The Fraunhofer Institute, one of the emblematic organizations of German industry, is the largest research and development organization in applied sciences in Europe. The institute’s research is known to be behind the high-tech brands that Germany exports to the world, from smart cars to white goods technologies. It stands out as one of the institutes with which scientists most want to work in the world.
One of the Fraunhofer Institute engineers, Dr. Çağatay Elibol returned to Turkey three years ago. He founded the International Surface Research and Innovation Center (UYAM), which was established under the Turkish-German University.
He carries out joint projects with many UYAM companies, of which he is the director. It brings scientific research closer to the needs of the private sector. In his own words, he tries to create a climate similar to that of the Fraunhofer Institute in Turkey. He points to this objective as the strongest motivation in the story of the reverse migration of which he is the protagonist.

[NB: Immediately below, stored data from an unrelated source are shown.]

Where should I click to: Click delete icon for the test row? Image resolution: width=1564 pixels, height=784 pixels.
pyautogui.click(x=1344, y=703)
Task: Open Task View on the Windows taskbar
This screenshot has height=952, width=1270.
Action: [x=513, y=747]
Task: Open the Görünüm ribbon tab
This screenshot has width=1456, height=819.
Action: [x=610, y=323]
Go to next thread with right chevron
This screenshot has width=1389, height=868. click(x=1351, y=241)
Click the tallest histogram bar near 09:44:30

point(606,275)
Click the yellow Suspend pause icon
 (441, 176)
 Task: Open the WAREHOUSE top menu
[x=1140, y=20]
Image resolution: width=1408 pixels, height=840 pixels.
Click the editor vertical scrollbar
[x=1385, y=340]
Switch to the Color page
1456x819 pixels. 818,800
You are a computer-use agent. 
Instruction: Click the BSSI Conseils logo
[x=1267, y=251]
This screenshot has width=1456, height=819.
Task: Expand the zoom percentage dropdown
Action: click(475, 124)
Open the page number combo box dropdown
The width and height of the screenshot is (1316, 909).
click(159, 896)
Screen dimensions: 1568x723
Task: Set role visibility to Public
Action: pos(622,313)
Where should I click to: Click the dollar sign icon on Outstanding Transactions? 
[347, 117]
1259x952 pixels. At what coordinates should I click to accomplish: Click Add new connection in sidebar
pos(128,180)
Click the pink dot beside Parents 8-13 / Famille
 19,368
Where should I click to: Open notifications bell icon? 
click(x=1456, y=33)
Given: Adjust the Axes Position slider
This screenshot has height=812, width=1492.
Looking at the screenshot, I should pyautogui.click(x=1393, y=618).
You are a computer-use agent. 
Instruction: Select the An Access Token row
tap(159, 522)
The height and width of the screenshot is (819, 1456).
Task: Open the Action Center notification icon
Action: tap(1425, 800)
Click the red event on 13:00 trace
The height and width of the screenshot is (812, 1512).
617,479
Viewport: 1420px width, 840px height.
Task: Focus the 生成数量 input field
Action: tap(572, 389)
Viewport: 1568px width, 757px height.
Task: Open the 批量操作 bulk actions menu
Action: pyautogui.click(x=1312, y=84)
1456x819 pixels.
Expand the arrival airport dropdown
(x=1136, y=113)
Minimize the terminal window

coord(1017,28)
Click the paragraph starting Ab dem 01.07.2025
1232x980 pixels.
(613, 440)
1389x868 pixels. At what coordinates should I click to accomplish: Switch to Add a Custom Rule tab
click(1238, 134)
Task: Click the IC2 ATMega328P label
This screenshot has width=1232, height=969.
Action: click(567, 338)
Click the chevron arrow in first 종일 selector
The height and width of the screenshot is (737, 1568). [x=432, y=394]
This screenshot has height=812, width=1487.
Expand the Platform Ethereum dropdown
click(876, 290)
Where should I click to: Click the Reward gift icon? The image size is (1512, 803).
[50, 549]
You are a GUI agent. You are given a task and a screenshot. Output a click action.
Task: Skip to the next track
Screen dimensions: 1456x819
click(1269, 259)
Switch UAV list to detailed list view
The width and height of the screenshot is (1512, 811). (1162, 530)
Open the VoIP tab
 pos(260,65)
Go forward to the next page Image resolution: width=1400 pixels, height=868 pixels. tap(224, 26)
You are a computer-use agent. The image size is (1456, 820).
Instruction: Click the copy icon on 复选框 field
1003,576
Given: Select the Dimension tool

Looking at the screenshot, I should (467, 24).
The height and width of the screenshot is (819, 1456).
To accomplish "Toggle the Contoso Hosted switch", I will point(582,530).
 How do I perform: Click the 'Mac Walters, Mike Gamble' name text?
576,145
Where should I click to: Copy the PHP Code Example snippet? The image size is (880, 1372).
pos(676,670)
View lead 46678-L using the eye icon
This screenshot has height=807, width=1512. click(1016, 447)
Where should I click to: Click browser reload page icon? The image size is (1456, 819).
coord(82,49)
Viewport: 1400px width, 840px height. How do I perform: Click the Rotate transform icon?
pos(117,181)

Dr. UYAM, headed by Elibol, recently shook hands with Borçelik, one of the players in the steel industry, for an important R&D cooperation. At the center of this cooperation, to talk about the Turkish-German University’s industrial cooperation philosophy and the objectives of the partnership, Dr. We met with Çağatay Elibol and Borcelik R&D, member of the executive board of digital transformation, Information Technology and Management Systems, Baran Burat.
There are no research poles on the surfaces!
He said the agreement with Borçelik includes a visionary concept. Upon entering, Elibol said, “Turkish-German University is different from classical state universities. There is a consortium of 38 German universities. Therefore, we look at industry needs differently. When we reached an agreement with Borçelik, we started by saying that surface engineering is not a pulpit in Turkey. It occupies an important place as a desk in Europe and America. There was no surface engineering research center in Turkey. UYAM was created to fill this gap. We have signed a protocol with Borçelik on the development of advanced materials and technologies.
As one of the first steps of the protocol, a laboratory for advanced materials and technologies will be established in an area of 180 square meters in Borcelik and UYAM. Dr. Elibol pointed out that undergraduate students from the university will also participate here. He summarized the main objectives of this lab, where academics will also conduct research, as follows: “Primarily, this is a seven-year project. When we do research, we wonder if the idea will be commercialized. That’s our only goal. If you don’t cooperate with industry, you won’t understand it. We have to develop a patentable product. For this, we made preliminary preparations with Borçelik for a year. We still have material that will create 3-4 scientific publications in a few months. My main focus is in this lab; Developing smart materials that will shape the next 10-20 years. With Borçelik, we can develop intelligent self-healing materials in the medium term.
The world spends $2.5 trillion a year on waste!
Borcelik board member Baran Burat’s dream is also Dr. It’s no different from Elibol. He explained his goals by emphasizing that surface materials technologies have an important place in the future of the world. He said; “Corrosion (rust) costs $2.5 trillion a year. It is calculated that technologies that prevent corrosion will save between 400 and 800 billion dollars per year. Therefore, as Borçelik, we are not just a steel producer; We are eager to find an answer to the question of what could be the innovative solutions that will reduce this cost. We came together when the same appetite reigned in the Turkish-German university team. Our goal is to be a 200-year-old company. We believe we will grow as our customers grow. In doing so, it is very important to use the world’s resources efficiently, to be sustainable and to contribute to employment. That is why we aim to make new inventions and develop patented products with joint work at UYAM.
The light in the eyes of the three engineers is incredible!
Director of UYAM Dr. According to Çağatay Elibol, to talk about true university-industry cooperation in Turkey, one has to break traditional university codes. Citing the example of institutes in Europe and America for this, Elibol said, “As a researcher, I also teach 28 hours a week. It is kneading work. We have close to 400 industry stakeholders here. We are conducting research with 10 companies active within UYAM. We have protocols with many industrial organizations from ERDEMİR to Ford, from Mercedes to ASSAN. The concept of free here had a big impact on my return from Germany. You have to spread it,” he said.
Stating that three female students will actively work in the project conducted with Borçelik, Elibol also pointed out that brain drain can be avoided with such research. Elibol said, “The light in my students’ eyes as they come to a conclusion is amazing. The brain drain can only be avoided by such studies. These students should be included in projects that create added value.